Apigee for Series B/C companies
What middleBrick covers
- Black-box API scanning with risk score A–F
- 12 OWASP-aligned detection categories
- OpenAPI 3.0/3.1 and Swagger 2.0 parsing
- Authenticated scanning with header allowlist
- CI/CD integration and GitHub Action gating
- Continuous monitoring with diff and alerting
Overview and scope
This scanner is a self-service API security assessment platform. Submit a URL and receive a risk score graded A through F with prioritized findings. It operates as a black-box scanner without agents, SDKs, or code access, supporting any language, framework, or cloud. Read-only methods (GET and HEAD) are used by default, with text-only POST allowed for LLM probes. Scan completion typically occurs in under a minute.
Detection coverage and compliance mapping
The scanner evaluates 12 security categories aligned to the OWASP API Top 10 (2023). It detects authentication bypasses, JWT misconfigurations such as alg=none or expired tokens, BOLA and IDOR via sequential and adjacent ID probing, BFLA and privilege escalation through admin endpoint discovery, and property over-exposure including mass-assignment surfaces. Input validation checks include CORS wildcard usage and dangerous HTTP methods. Rate limiting is assessed via header detection and oversized response analysis. Data exposure coverage includes PII patterns, valid credit card numbers, API key formats, and error leakage. Encryption checks validate HTTPS redirects, HSTS, and cookie flags. SSRF probes target URL-accepting inputs and internal IP resolution. Inventory management identifies missing versioning and legacy paths. LLM security includes 18 adversarial probes across Quick, Standard, and Deep tiers. Unsafe consumption surfaces such as third-party URLs and webhooks are also evaluated.
For compliance, findings map directly to PCI-DSS 4.0, SOC 2 Type II, and OWASP API Top 10 (2023). For other frameworks, the scanner helps you prepare for and aligns with security controls described in relevant standards, supporting audit evidence without asserting certification or compliance guarantees.
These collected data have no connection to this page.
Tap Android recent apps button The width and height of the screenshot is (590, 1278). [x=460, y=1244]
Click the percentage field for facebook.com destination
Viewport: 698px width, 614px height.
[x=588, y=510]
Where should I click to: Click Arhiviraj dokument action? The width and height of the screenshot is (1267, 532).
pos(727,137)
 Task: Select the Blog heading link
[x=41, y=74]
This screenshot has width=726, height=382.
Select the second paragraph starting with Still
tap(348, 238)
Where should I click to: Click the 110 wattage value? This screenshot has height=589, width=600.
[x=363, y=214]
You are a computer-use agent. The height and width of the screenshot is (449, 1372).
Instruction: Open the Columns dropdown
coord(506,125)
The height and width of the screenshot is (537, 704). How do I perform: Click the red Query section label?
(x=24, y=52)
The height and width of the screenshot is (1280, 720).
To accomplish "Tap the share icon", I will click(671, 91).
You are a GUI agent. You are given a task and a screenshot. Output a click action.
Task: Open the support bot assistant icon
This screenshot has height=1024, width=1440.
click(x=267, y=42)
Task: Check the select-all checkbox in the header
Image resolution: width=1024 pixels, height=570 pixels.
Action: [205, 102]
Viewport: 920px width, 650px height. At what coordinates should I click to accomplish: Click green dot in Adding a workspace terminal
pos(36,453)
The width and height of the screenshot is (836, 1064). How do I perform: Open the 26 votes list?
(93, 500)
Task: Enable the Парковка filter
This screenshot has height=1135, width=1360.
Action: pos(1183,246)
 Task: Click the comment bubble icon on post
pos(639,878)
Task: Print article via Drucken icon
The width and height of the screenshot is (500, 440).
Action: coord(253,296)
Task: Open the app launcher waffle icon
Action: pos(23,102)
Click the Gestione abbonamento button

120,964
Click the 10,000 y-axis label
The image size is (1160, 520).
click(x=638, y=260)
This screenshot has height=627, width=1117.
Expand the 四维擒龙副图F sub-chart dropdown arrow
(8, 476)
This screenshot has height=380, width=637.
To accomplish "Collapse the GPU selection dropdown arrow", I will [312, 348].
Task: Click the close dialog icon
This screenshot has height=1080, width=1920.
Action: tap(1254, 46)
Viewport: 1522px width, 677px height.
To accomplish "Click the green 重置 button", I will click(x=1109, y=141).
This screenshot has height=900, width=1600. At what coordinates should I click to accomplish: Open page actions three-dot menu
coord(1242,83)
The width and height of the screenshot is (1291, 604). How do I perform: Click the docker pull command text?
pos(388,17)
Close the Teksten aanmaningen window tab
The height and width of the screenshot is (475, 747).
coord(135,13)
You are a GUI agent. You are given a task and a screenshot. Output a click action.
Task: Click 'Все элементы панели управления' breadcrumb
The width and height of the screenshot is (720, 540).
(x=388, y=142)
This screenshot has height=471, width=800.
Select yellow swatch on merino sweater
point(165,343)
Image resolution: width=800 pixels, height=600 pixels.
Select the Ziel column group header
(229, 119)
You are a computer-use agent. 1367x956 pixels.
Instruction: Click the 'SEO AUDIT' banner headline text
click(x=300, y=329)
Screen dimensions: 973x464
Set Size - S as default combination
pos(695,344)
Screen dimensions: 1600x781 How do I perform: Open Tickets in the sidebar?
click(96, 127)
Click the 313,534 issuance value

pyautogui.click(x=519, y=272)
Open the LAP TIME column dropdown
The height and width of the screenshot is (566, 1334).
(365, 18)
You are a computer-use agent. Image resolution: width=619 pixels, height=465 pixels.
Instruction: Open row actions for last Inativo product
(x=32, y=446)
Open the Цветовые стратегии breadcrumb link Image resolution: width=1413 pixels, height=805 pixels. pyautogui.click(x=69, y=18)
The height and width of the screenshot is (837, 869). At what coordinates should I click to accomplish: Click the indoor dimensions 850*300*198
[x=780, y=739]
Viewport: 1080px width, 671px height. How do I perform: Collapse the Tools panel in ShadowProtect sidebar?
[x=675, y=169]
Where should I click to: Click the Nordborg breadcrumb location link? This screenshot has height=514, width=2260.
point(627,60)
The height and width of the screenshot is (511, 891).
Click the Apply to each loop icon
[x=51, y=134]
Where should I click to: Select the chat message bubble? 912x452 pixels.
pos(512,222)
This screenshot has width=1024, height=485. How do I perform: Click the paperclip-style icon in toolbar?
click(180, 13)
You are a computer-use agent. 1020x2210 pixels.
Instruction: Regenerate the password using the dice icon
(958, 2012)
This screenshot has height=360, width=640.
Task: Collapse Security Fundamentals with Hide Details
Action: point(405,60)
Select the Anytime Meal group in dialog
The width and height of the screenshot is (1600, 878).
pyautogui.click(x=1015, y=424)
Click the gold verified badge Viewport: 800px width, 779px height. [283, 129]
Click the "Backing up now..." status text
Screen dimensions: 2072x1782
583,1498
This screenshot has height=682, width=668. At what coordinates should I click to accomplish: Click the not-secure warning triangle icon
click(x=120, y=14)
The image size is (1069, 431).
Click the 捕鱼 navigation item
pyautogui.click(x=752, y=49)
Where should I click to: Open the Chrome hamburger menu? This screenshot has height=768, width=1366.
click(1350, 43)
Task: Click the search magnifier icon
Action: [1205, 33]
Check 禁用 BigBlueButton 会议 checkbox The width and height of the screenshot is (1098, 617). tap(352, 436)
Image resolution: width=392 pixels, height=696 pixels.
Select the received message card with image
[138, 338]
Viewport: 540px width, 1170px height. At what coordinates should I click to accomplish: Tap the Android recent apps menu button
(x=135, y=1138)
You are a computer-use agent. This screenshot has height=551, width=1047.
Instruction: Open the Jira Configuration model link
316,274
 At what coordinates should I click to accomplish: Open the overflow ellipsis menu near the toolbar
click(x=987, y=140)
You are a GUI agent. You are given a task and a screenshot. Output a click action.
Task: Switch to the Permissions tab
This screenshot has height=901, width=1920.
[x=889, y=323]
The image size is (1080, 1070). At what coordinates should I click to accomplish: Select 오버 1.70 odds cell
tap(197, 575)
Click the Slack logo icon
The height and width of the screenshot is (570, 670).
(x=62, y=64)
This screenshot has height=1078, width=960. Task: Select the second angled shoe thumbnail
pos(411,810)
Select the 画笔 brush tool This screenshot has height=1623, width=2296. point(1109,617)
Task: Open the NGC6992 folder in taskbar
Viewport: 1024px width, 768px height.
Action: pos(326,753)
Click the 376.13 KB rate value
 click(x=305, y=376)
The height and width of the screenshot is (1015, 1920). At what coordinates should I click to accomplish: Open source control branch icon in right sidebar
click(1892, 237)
Authenticated scanning and safety controls
Authenticated scanning is available from the Starter tier and above, supporting Bearer tokens, API keys, Basic auth, and cookies. Domain verification requires a DNS TXT record or an HTTP well-known file to ensure only the domain owner can scan with credentials. The scanner forwards a restricted header allowlist including Authorization, X-API-Key, Cookie, and X-Custom-* headers. Private IPs, localhost, and cloud metadata endpoints are blocked at multiple layers. Scan data is deletable on demand and purged within 30 days of cancellation. The scanner does not perform intrusive payloads such as active SQL or command injection, and it does not attempt to fix, patch, or remediate findings.
Product integrations and monitoring
The Web Dashboard centralizes scans, reports, and score trend tracking, with branded compliance PDF downloads. The CLI, published as an npm package, supports commands such as middlebrick scan <url> with JSON or text output. A GitHub Action enables CI/CD gating, failing builds when the score drops below a defined threshold. An MCP Server allows scanning from AI coding assistants like Claude and Cursor. Programmatic access is available via an API client for custom integrations.
Pro tier adds continuous monitoring with configurable intervals of every 6 hours, daily, weekly, or monthly. Diff detection highlights new findings, resolved findings, and score drift. Email alerts are rate-limited to one per hour per API. HMAC-SHA256 signed webhooks disable automatically after 5 consecutive failures. Enterprise tier provides unlimited APIs, custom rules, SSO, audit logs, an SLA, and dedicated support.
Limitations and considerations
The scanner does not detect business logic vulnerabilities, which require domain-specific human expertise. Blind SSRF and out-of-band infrastructure are out of scope. It does not replace a human pentester for high-stakes audits. While OpenAPI 3.0, 3.1, and Swagger 2.0 are parsed with recursive $ref resolution, and spec definitions are cross-referenced against runtime results for issues like undefined security schemes or deprecated operations, the tool identifies findings and provides remediation guidance rather than delivering fixes.